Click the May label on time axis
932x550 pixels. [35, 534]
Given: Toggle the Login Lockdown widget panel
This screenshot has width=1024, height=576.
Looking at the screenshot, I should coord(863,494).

● ● ● ● ● ● ●

> _WHAT TO PRODUCE_
Repeat the data. Keep every word the same.

> _TASK RESPONSE_
Click the May label on time axis
932x550 pixels. [35, 534]
Given: Toggle the Login Lockdown widget panel
This screenshot has width=1024, height=576.
Looking at the screenshot, I should coord(863,494).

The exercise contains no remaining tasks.